The fennel plant’s bulb and seeds are nutritious and have a variety of health advantages, including improved heart health, reduced inflammation, appetite control, and anticancer properties. Incorporating fennel into salads or using its seeds in soups, broths, baked products, and fish meals can increase fennel’s nutritional value.

Frequency Asked Questions

What Does Fennel Taste Like?

Fennel can be cooked to enhance its mild anise or licorice flavor. When diced and sauteed with onions, it becomes sweet and can be added to soups or stews. Add a teaspoon of crushed or chopped fennel seed with the diced fennel for a more robust flavor. Sliced fennel has a more pronounced flavor when used in a salad.

Is Fennel a Type of Onion?

Fennel bulbs are not related to onions or dill but are closely related to carrots. Although fennel fronds may resemble fresh dill, they are not related to each other either.

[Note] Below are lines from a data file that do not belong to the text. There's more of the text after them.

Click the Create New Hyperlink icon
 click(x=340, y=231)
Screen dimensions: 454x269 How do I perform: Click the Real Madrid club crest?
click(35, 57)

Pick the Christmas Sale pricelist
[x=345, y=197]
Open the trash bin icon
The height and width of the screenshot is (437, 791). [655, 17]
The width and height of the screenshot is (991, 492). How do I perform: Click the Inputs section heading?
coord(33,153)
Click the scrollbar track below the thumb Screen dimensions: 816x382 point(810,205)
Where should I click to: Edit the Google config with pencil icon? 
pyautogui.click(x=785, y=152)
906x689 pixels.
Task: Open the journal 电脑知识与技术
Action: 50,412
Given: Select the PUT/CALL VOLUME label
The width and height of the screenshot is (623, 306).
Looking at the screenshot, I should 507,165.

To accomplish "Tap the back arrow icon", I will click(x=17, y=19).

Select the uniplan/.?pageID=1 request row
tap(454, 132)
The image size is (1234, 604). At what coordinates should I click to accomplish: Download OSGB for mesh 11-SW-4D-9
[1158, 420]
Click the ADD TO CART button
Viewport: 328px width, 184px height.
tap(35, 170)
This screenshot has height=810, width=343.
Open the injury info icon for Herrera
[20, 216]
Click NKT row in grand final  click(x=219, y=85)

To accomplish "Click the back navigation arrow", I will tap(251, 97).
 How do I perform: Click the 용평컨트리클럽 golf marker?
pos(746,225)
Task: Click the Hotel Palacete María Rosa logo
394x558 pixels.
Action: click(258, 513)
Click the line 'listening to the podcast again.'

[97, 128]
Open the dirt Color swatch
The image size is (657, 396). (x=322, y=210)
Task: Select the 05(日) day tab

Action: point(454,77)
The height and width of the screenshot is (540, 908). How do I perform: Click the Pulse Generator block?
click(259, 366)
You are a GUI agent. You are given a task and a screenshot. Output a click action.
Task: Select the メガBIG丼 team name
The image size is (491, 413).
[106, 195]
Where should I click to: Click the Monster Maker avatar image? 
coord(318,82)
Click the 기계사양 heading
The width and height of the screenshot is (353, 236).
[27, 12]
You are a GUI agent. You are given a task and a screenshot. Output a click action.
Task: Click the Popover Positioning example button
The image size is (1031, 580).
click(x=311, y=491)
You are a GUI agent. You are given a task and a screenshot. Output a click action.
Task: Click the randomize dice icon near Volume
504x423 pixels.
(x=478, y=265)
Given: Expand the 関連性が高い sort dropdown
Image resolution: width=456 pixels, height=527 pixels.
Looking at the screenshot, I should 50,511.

Which Parts of Fennel Do You Eat?

You can eat all parts of the fennel plant, including the roots, bulb, stalk, fronds, and flowers. The roots can be cooked like carrots, while the bulb can be eaten raw or cooked. The stalk is fibrous, should be cooked for consumption, and can be used for flavoring soups. Fennel fronds are a delicate garnish or fresh herb, while the flowers can be harvested for pollen or seeds. Fennel seeds are commonly used in Italian sausage and finocchio salami.

How to Use Fennel

Fennel is a versatile vegetable in various dishes, including soups, stews, pastas, and salads. It’s great on pizzas and vegetable sandwiches with roasted peppers, onions, and melty Italian cheeses. Grilling fennel is a favorite way to eat it, but blanch it in boiling salted water first to avoid drying it out. Fennel can also be used to make fresh fennel candy and fennel syrup, which are popular among mixologists for cocktails with absinthe.

What’s a Good Substitute for Fennel?

If you’re substituting fennel with celery in a salad, it’s a good choice. However, celery has a strong flavor that can overpower other ingredients if you’re cooking. Use the white part of the bok choy for a similar texture and mild flavor, or add extra onion for sweetness. Use crushed fennel seeds to get the fennel flavor in the cooked dish.